Seagrasses provide a range of important functions to the marine ecosystem, including as a food source and habitat for various species, reducing coastal erosion and storing significant amounts of carbon (known as ‘blue carbon’).
Associate Professor Jason Tanner, who leads the Environmental Assessment and Rehabilitation Sub-program in the Marine Ecosystems Program, in Aquatic Sciences at SARDI, said this project would build on the cost-effective techniques SARDI has developed over the past 20 years.
“This involves dropping around 100,000 biodegradable hessian sandbags on the seafloor over winter, and allowing wire weed seagrass seedlings to naturally attach to them,” said Dr Tanner, who is also an affiliate senior lecturer at the University of Adelaide’s School of Biological Sciences.
“The sandbags provide a stable environment that overcomes sand movement and allows the seedlings to establish, before the bags rot away.

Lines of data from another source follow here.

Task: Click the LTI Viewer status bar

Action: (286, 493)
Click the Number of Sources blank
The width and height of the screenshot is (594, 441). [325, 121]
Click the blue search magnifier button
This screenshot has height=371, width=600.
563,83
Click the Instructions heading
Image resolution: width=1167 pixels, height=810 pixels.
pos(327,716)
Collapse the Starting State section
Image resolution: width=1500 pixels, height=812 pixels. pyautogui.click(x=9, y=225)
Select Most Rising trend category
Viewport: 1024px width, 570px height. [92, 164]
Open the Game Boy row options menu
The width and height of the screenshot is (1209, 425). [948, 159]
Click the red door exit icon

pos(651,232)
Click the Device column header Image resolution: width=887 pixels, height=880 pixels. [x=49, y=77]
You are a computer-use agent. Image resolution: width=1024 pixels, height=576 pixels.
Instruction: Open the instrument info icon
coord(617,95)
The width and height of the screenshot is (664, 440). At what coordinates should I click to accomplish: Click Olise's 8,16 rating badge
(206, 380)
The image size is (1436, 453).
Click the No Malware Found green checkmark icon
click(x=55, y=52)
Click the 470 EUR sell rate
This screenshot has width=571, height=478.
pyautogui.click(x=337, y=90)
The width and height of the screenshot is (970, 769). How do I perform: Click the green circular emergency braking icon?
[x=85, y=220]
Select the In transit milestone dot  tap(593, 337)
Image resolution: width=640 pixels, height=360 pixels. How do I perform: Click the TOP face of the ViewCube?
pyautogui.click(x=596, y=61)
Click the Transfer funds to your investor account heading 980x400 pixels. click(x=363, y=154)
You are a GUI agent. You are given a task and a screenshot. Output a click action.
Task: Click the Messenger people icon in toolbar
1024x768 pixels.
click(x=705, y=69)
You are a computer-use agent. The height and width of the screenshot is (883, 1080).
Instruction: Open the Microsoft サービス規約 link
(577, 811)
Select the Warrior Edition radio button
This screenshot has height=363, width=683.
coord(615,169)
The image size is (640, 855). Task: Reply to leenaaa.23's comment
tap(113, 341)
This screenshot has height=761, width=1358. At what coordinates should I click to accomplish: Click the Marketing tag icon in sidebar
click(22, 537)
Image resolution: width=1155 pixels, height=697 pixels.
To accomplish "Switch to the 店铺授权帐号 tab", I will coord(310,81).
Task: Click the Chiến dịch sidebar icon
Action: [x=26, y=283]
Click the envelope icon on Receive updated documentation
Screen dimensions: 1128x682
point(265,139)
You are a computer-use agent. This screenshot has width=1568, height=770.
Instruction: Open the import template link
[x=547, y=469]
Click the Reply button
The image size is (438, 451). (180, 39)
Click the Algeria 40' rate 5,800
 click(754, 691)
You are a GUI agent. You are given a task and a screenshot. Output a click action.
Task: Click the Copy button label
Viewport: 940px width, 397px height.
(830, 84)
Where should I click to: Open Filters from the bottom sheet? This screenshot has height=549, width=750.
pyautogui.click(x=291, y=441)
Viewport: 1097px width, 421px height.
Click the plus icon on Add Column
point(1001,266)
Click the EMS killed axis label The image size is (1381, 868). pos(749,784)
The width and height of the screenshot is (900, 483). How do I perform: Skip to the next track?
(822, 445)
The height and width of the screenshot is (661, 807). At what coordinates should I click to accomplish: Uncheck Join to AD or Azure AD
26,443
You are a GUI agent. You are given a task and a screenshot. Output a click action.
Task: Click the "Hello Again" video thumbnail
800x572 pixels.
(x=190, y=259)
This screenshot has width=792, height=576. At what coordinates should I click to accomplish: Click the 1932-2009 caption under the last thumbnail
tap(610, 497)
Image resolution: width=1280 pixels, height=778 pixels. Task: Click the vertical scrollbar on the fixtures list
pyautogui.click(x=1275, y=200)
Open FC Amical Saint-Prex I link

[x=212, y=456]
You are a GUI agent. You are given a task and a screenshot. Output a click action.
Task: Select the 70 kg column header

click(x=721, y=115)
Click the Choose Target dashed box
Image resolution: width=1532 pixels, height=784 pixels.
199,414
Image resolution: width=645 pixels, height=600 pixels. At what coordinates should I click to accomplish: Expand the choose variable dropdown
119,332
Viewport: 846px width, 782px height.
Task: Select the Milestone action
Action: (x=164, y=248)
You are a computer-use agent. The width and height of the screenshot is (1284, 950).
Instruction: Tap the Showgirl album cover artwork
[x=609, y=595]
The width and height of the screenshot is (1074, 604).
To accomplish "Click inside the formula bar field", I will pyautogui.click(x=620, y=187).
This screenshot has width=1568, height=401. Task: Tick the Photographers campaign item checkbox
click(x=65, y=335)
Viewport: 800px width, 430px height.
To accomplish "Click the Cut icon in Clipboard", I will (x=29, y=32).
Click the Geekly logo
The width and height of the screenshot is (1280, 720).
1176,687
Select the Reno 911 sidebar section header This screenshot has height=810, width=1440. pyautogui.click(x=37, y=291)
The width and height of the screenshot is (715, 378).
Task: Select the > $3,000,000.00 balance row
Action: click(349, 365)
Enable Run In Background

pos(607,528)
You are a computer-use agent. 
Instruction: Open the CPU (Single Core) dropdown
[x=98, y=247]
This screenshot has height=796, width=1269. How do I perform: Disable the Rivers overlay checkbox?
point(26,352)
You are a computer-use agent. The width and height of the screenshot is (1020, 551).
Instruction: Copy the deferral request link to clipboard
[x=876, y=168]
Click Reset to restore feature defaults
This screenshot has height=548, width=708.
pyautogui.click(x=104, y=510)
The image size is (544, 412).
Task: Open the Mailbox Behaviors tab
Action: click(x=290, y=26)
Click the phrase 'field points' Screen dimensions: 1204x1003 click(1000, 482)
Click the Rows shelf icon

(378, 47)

“Without the bags, seedlings don’t have much to attach to, and any that do settle get washed away in storms.
“This approach avoids the need to use divers, costs less than 10 per cent of what traditional restoration techniques, involving the direct planting of seagrass cost, and avoids disturbing remaining seagrass beds to obtain planting material.
“Seedlings of tape weed can also be pre-planted into the bags following their summer fruiting period before they are dropped to the seafloor. This area has experienced extensive seagrass loss over the last 60 to 80 years due to decreased water quality. While water quality has improved, there are only limited signs of natural seagrass recovery.
“This is primarily because once seagrasses are lost, the sediment becomes unstable, limiting the ability for seagrass to recolonise.”
Seagrasses are key primary producers in shallow waters, with much of their biomass ending up as food for small invertebrates that pass it up the food chain to larger fish and marine mammals.
“Seagrasses buffer wave energy, reducing coastal erosion, and are important blue carbon habitats, storing larger volumes of carbon for much longer than most terrestrial systems.”
Dr Alice Jones, University of Adelaide lecturer in resilience ecology
They are also vital habitats for many species, including King George whiting, garfish and leafy sea dragons.
University of Adelaide lecturer in resilience ecology, Dr Alice Jones, will lead the ecosystem functioning and carbon capture elements of the project.
“Seagrasses buffer wave energy, reducing coastal erosion, and are important blue carbon habitats, storing larger volumes of carbon for much longer than most terrestrial systems,” Dr Jones said.
“Once established, the project will examine how effectively the restored patches operate as habitats for fauna, and in accumulating blue carbon, to ensure that seagrass rehabilitation not only restores the actual seagrass, but the functions that the habitat provides in the environment.”
The researchers secured $1,972,500.00 in funding for the project from the Australian Government Department of Agriculture, Water and the Environment’s Blue Carbon Ecosystem Restoration Grants program.